Mesmo assim, Pedro é hoje um homem infeliz, castigado pelo sofrimento. É evidente que Pedro foi traído por Pepe e não teve culpa neste caso, porém fracassou quando precisou reestruturar sua vida. O mercado e a sociedade consumista não tinham espaço para um homem como Pedro. Porém, uma pequena parcela, ainda humana, desta sociedade não conseguiu ignorar a presença do homem necessitado e descobriram uma incrível história de amor, aventura, dor...e fracasso.
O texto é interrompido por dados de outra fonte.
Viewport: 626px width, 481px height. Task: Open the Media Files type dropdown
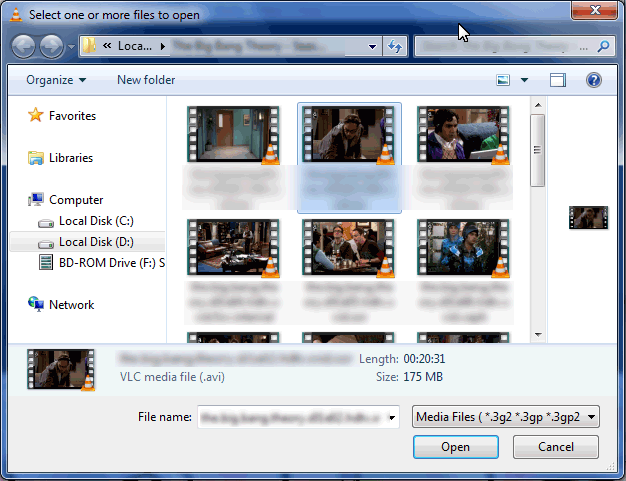[506, 417]
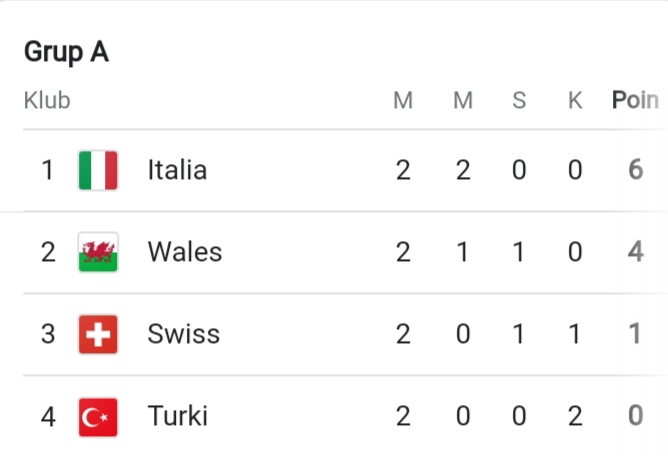Open the Wales team link
668x472 pixels.
[185, 252]
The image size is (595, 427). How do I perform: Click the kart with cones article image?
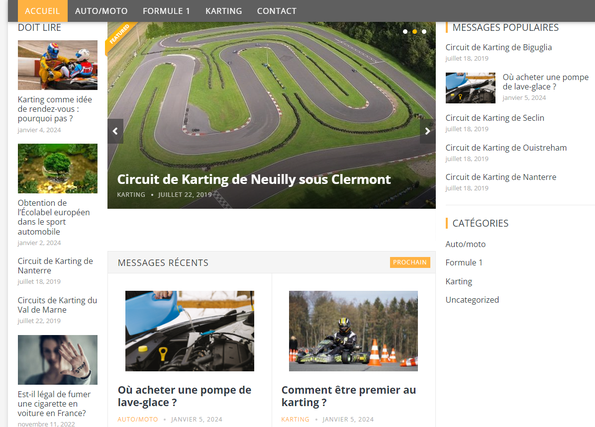(353, 331)
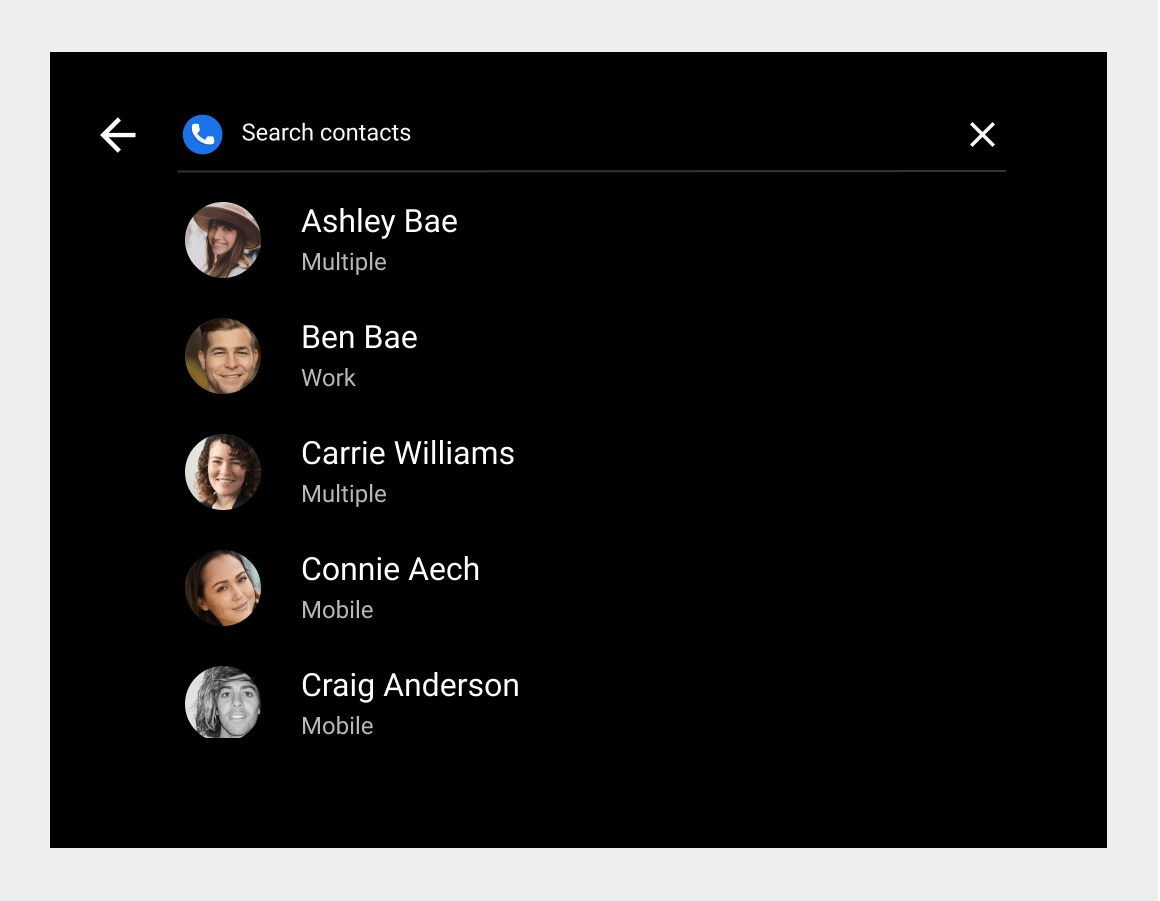1160x901 pixels.
Task: Click Ashley Bae's profile photo
Action: click(x=222, y=240)

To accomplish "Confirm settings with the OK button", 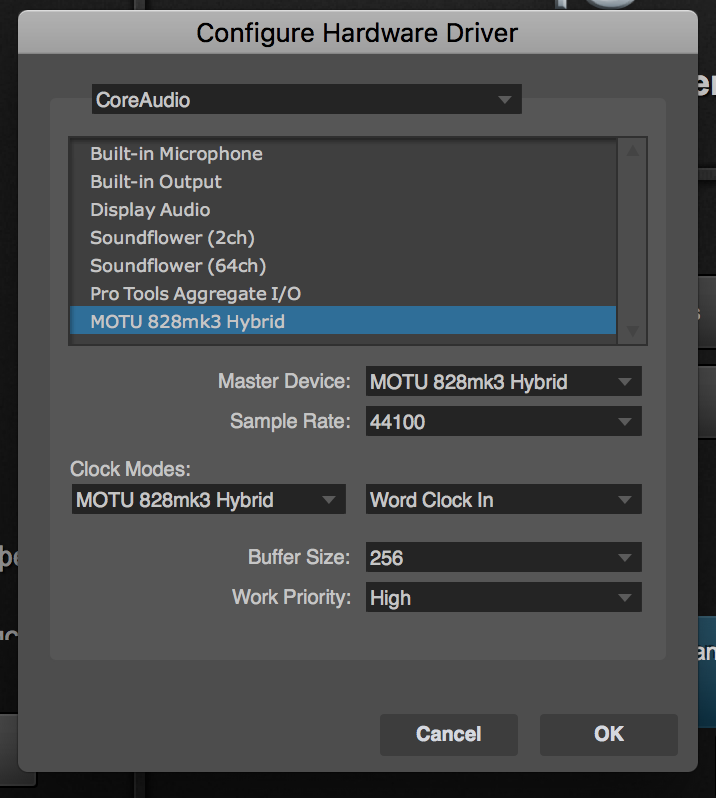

* Não sabemos até que ponto a história de Pedro é verdadeira. É fato que Pedro se emocionou muito durante sua narrativa. Sua mulher, Conchita, realmente existiu e muito do que foi narrado por Pedro foi confirmado pela família Afonso, família que mais acolheu Pedro. A ausência de datas pode ser fruto de uma mente extremamente perturbada. Quando pesquisamos sobre Pepe Fernandez, não encontramos nenhum dado sobre um empresário no ramo das artes que tenha vivido em Madrid no final do século passado.